• [ENTRIES SUPPLIED]:
--
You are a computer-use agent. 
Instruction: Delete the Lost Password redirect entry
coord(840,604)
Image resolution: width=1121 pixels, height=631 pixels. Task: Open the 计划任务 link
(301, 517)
--
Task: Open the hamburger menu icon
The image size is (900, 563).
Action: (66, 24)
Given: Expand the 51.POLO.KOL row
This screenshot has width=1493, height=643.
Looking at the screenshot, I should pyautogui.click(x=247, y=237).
--
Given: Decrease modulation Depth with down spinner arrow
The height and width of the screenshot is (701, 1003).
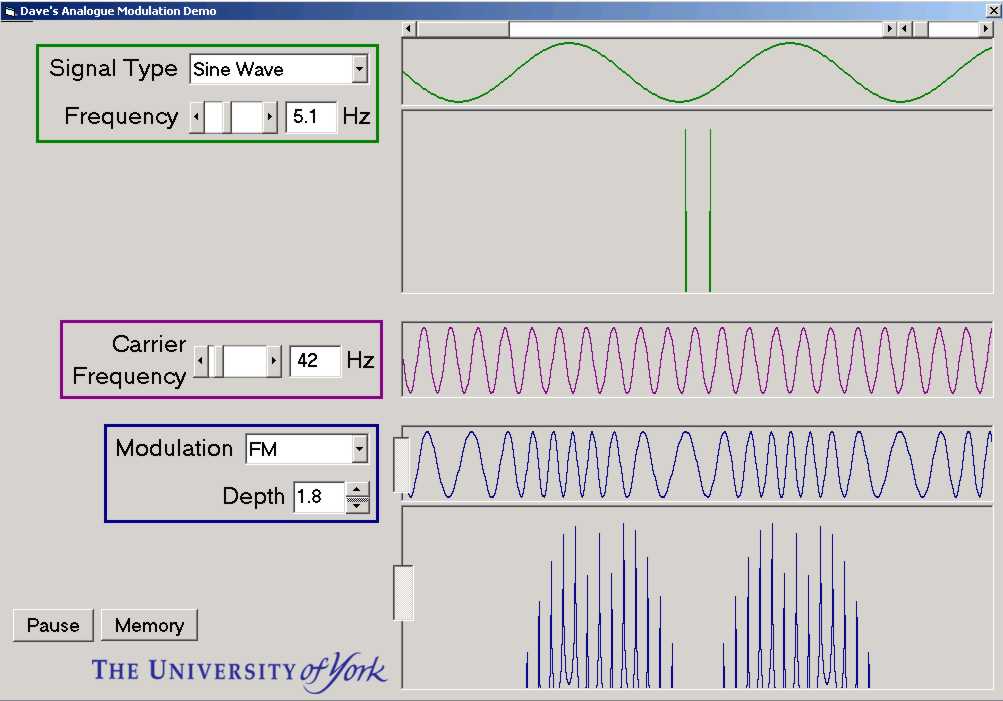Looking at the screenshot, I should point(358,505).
--
• [GOAL OF THE EXERCISE]: Check each line of the listing above. Copy the ones with the word "Given".

• [RESPONSE TO THE EXERCISE]:
Given: Expand the 51.POLO.KOL row
Given: Decrease modulation Depth with down spinner arrow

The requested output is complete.